--- SUPPLIED RECORDS ---
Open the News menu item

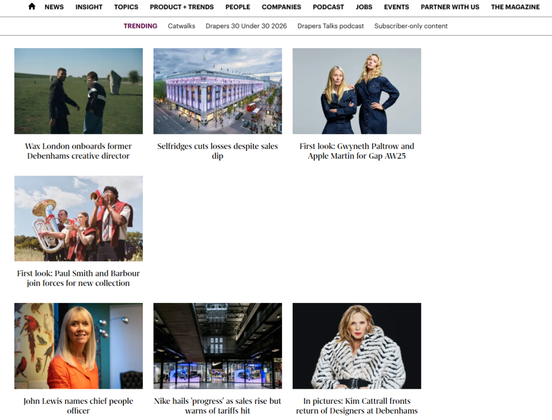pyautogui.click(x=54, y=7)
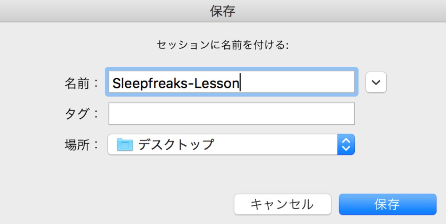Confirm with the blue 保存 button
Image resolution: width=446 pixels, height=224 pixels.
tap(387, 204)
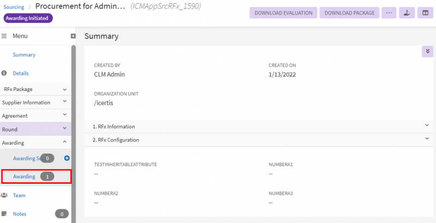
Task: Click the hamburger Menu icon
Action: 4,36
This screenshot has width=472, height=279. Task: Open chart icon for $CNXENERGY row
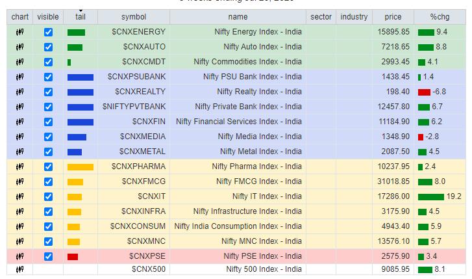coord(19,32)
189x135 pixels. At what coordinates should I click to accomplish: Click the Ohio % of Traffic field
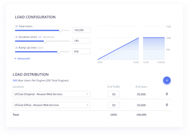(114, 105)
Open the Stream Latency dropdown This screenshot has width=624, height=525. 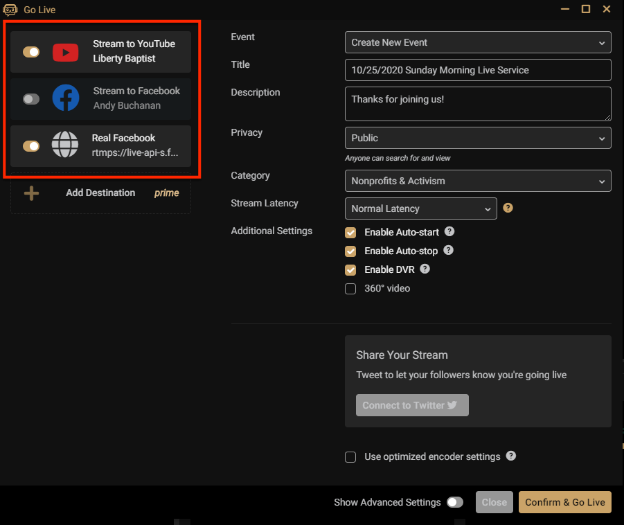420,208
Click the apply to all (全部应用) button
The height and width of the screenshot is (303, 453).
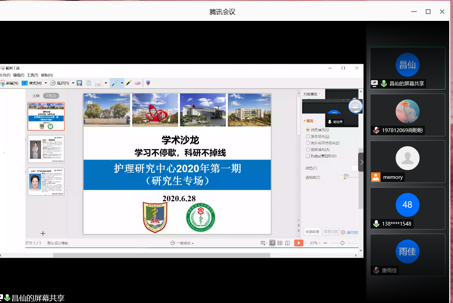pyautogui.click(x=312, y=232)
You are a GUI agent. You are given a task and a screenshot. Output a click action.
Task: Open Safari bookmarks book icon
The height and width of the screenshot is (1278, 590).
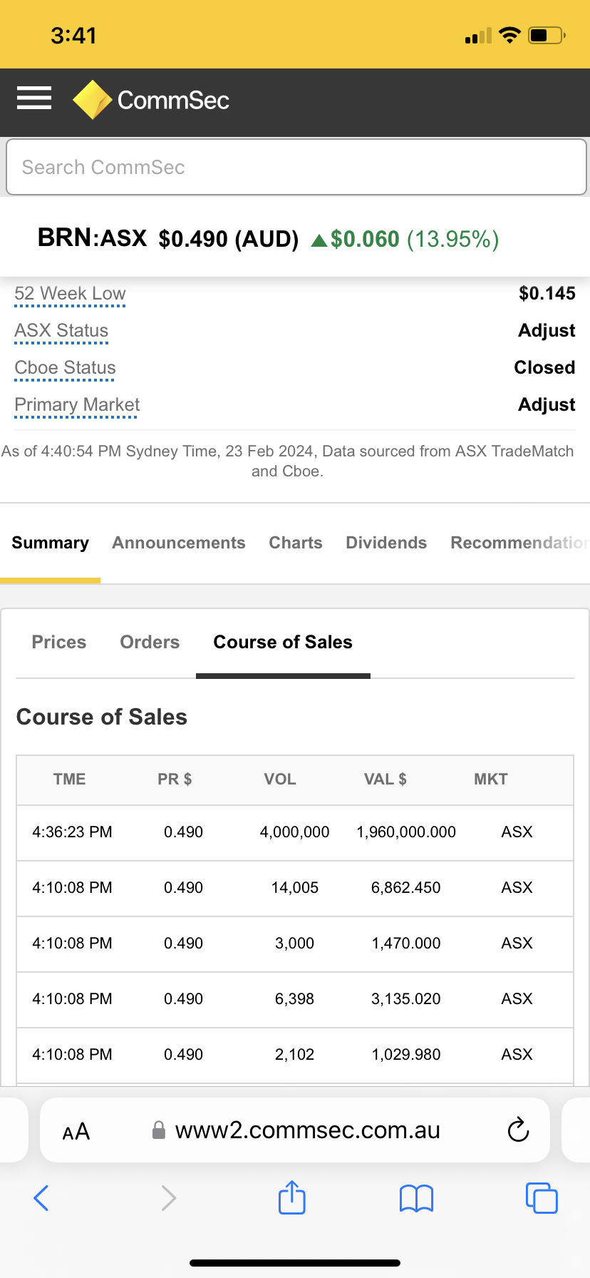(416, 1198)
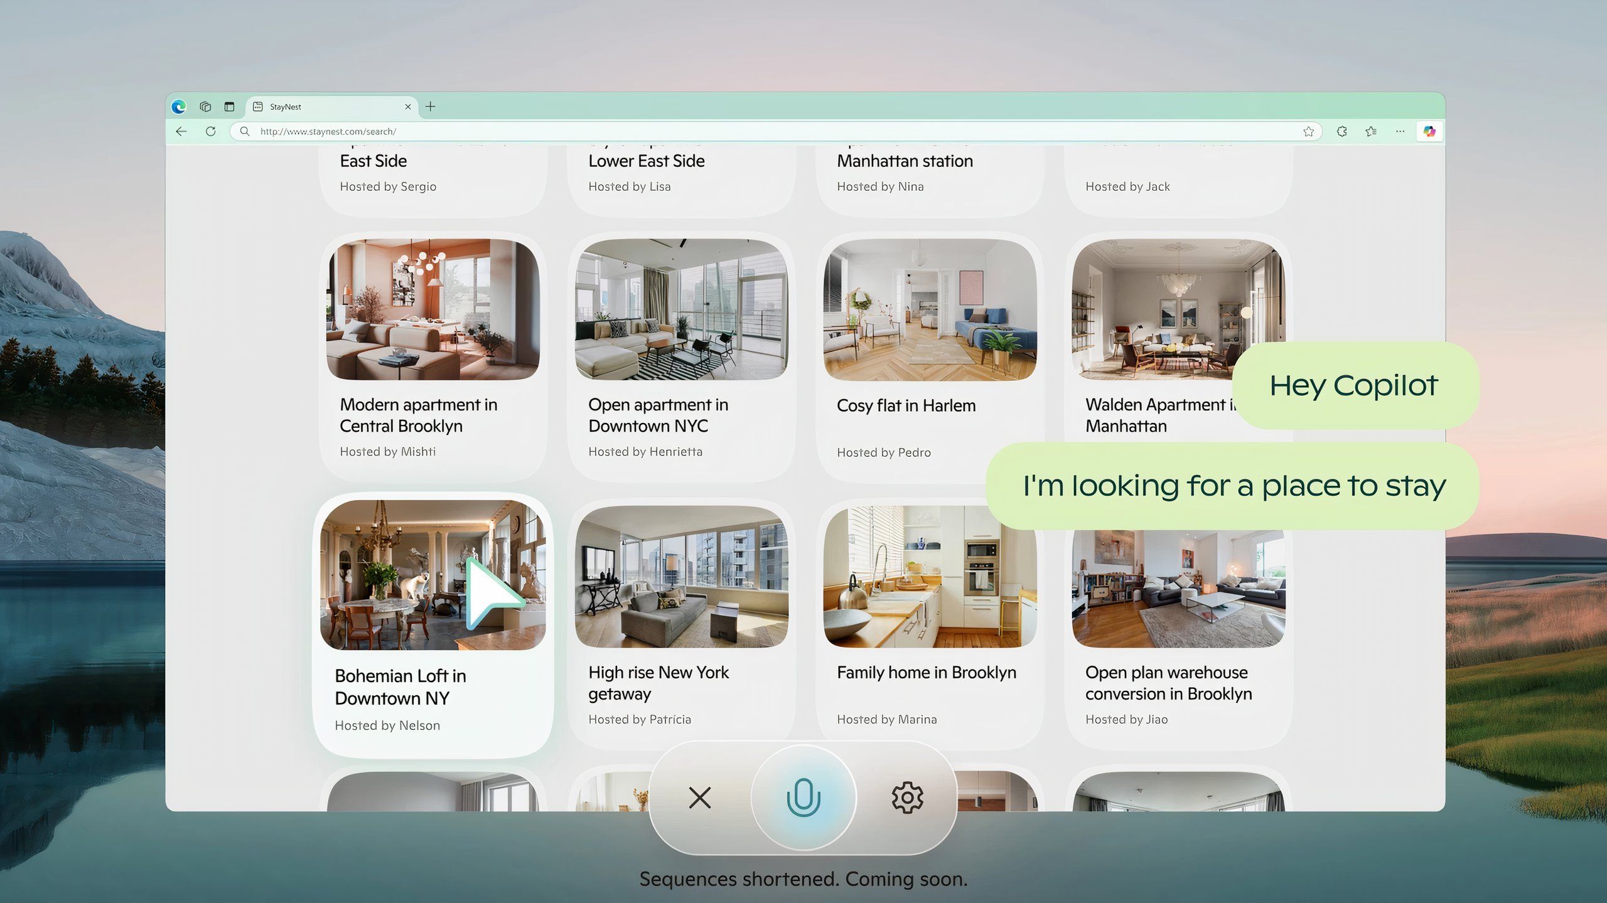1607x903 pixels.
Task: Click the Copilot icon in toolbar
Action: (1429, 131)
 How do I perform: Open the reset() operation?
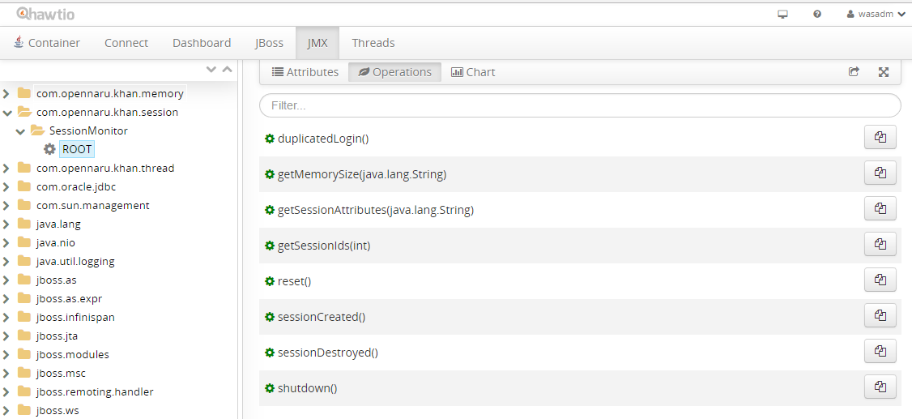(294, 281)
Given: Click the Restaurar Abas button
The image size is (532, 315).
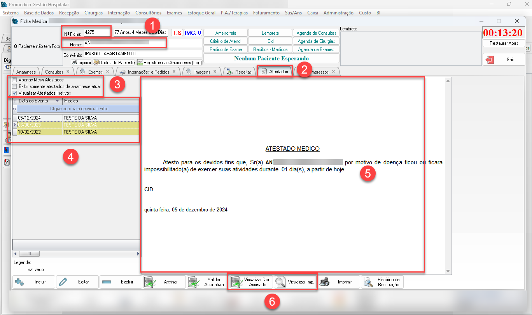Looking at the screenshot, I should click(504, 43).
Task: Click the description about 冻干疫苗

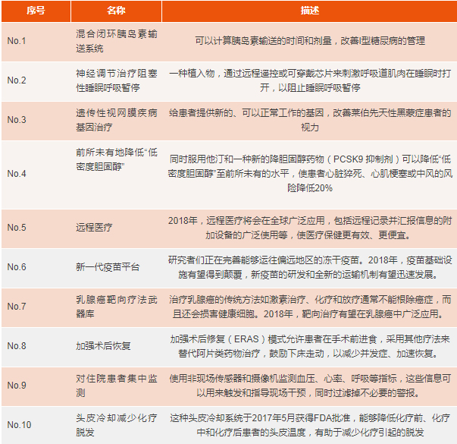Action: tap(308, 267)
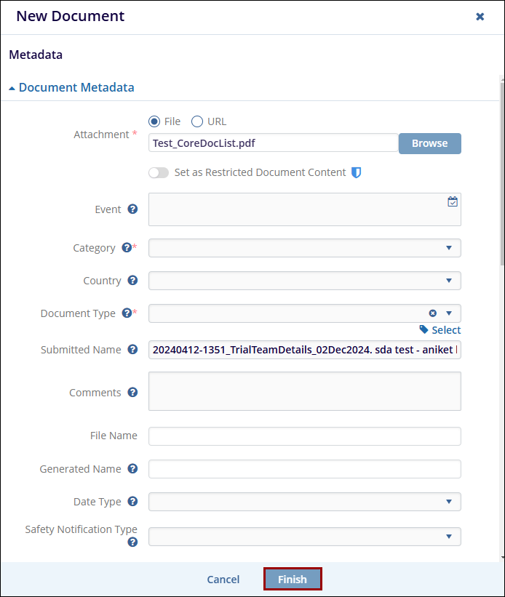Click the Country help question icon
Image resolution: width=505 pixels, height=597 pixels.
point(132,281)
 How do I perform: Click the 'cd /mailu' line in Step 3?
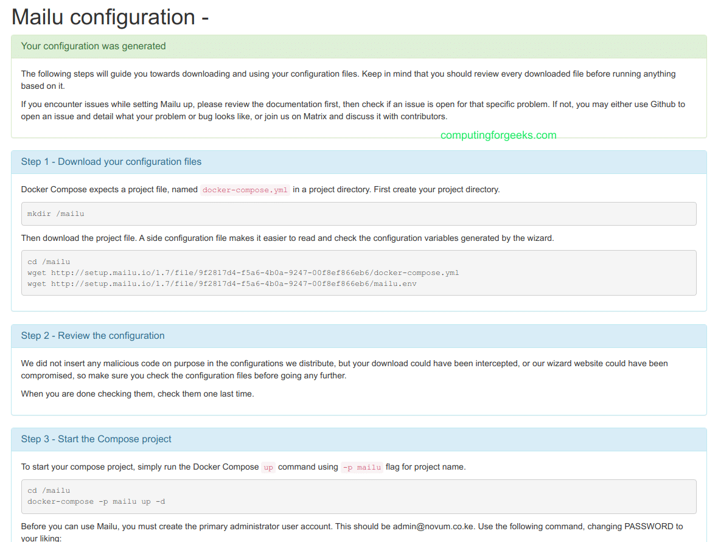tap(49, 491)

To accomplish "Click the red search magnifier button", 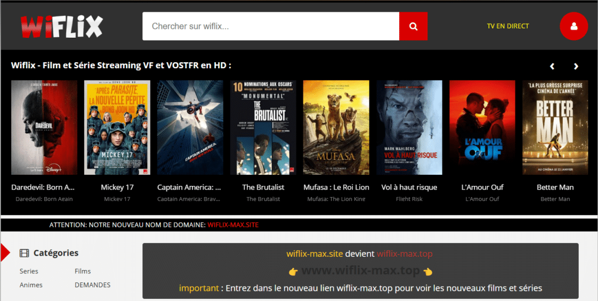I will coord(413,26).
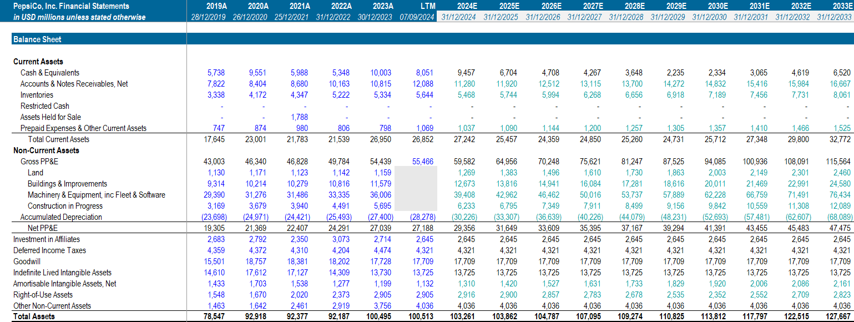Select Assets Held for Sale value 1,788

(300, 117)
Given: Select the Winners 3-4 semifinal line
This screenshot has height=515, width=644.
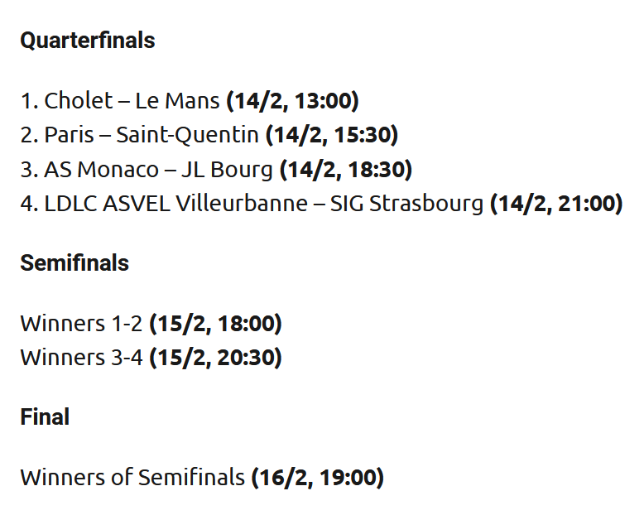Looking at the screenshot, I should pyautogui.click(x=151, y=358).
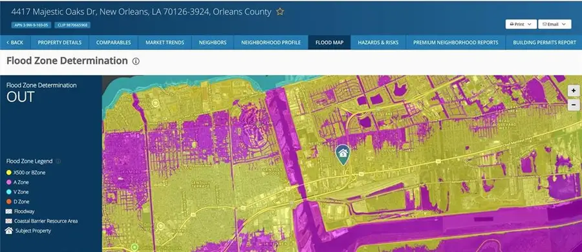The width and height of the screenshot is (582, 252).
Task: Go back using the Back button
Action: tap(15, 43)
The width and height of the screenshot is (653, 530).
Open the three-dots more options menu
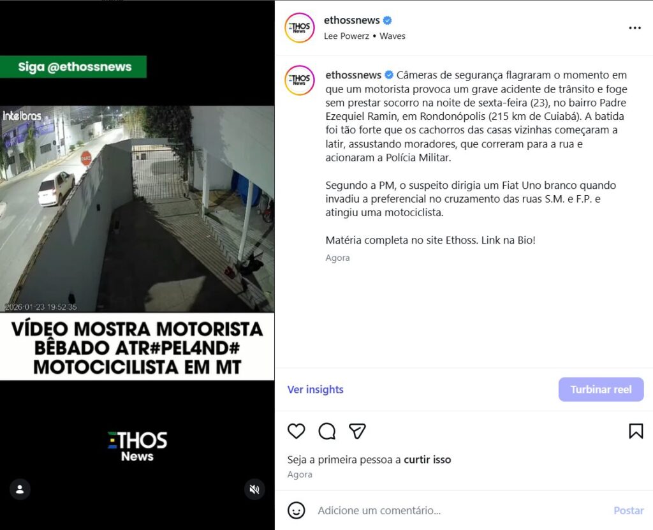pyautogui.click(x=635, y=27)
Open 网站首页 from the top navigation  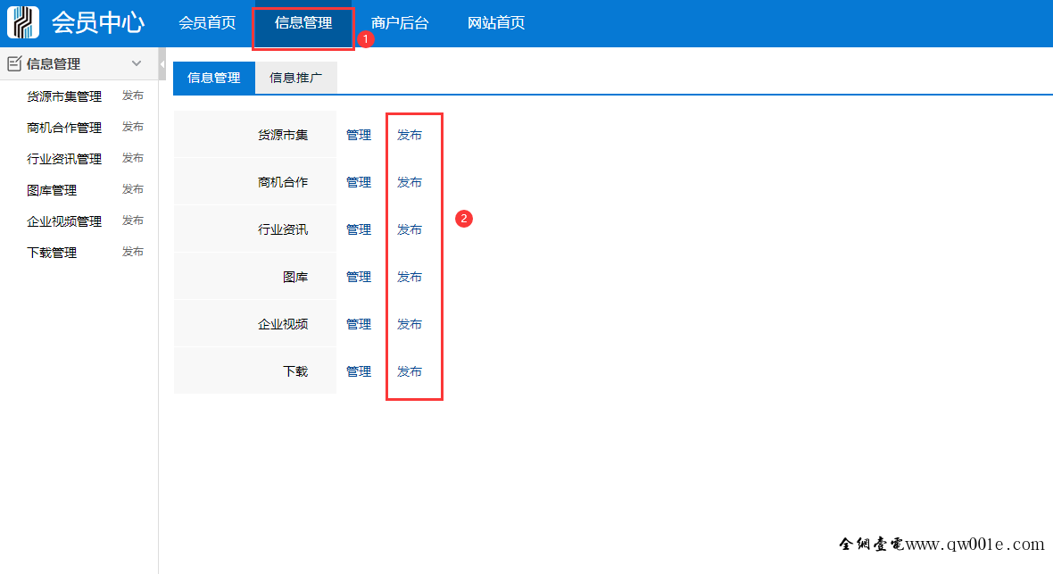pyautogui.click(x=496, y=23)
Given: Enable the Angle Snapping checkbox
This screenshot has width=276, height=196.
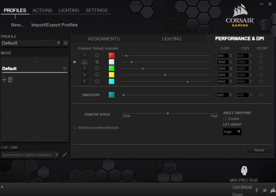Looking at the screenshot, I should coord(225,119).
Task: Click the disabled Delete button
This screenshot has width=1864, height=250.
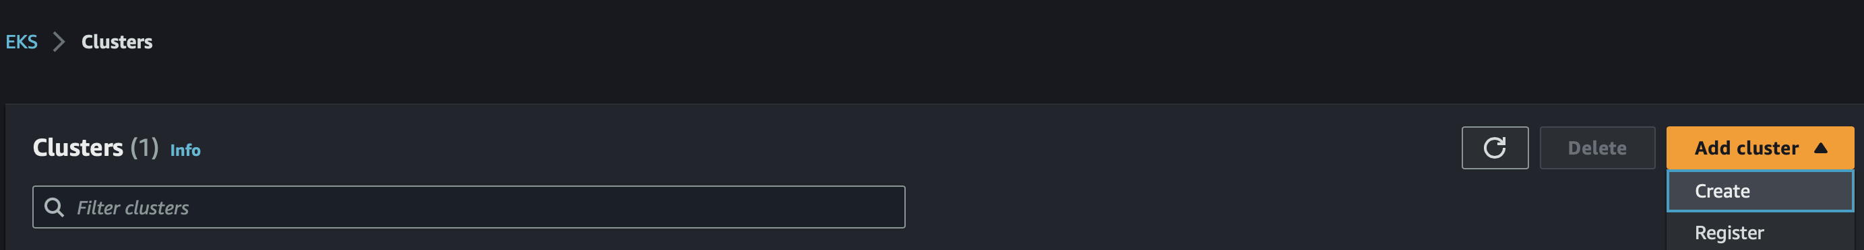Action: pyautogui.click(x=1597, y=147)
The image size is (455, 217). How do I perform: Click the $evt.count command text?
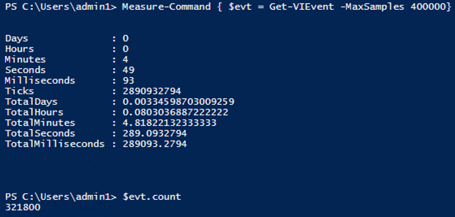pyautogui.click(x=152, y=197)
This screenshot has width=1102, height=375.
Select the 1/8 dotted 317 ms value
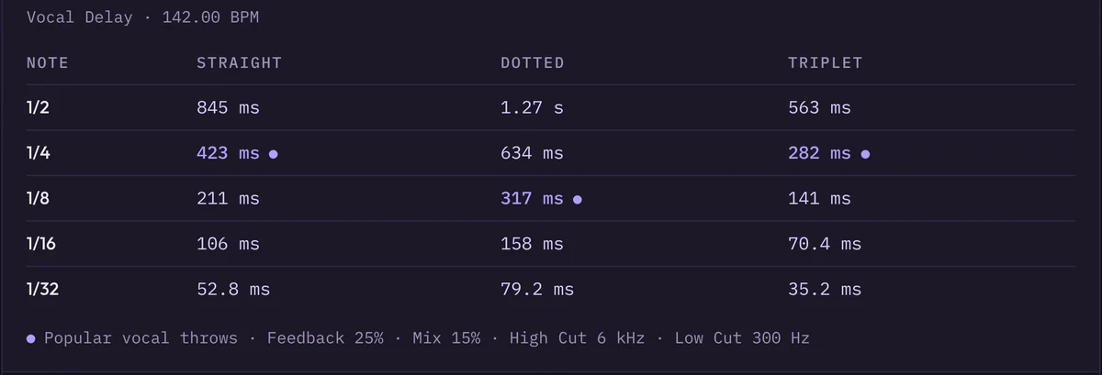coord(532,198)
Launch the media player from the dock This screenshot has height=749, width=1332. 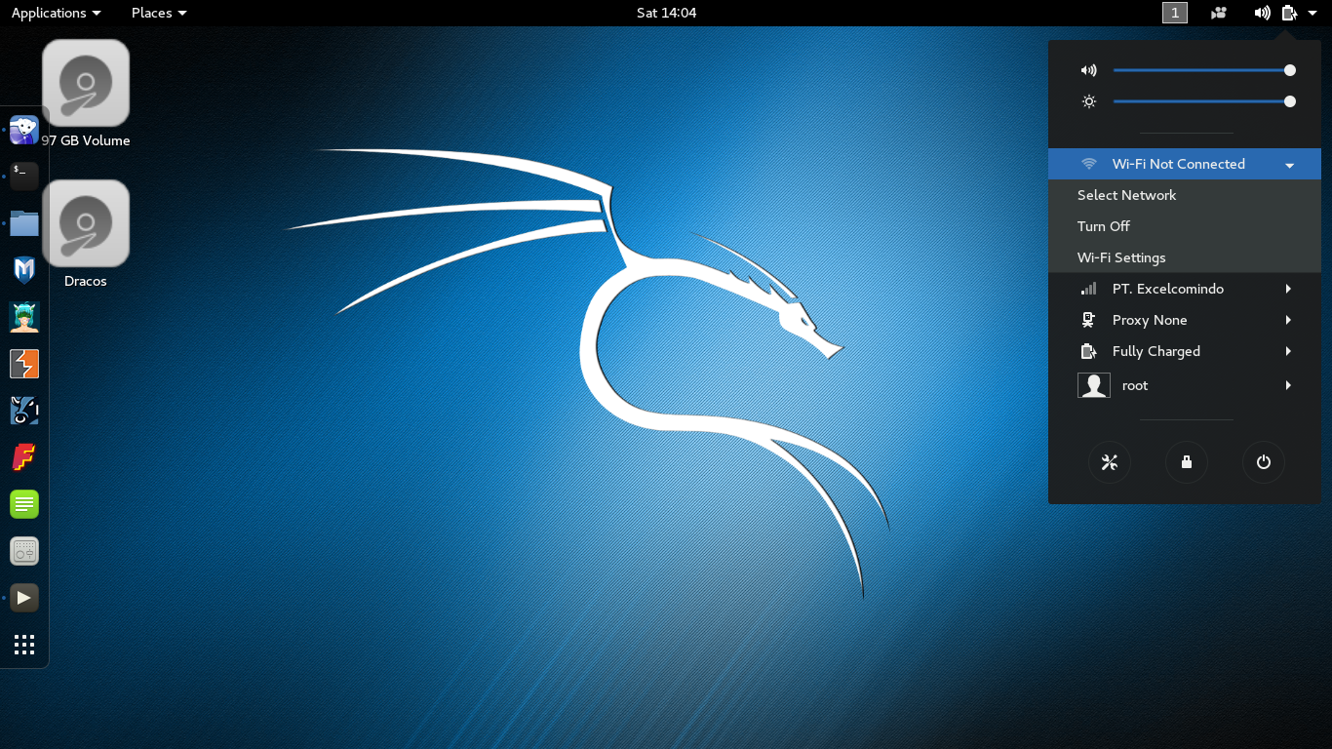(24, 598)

--- DIRECTIONS FOR THIS TASK ---
Above are some records; quote exactly and only the lines that begin at the line containing "The height and width of the screenshot is (303, 453)." and stop after the line containing "Given: Click the Restaurar Abas button", leaving out the pictures.

--- WRITTEN ANSWER ---
The height and width of the screenshot is (303, 453).
pyautogui.click(x=312, y=232)
You are a GUI agent. You are given a task and a screenshot. Output a click action.
Task: Open Safari bookmarks book icon
The height and width of the screenshot is (1278, 590).
(416, 1198)
1607x903 pixels.
Task: Click the Copilot icon in toolbar
Action: (1429, 131)
 How do I perform: Open the reset() operation?
(294, 281)
Given: Click the Restaurar Abas button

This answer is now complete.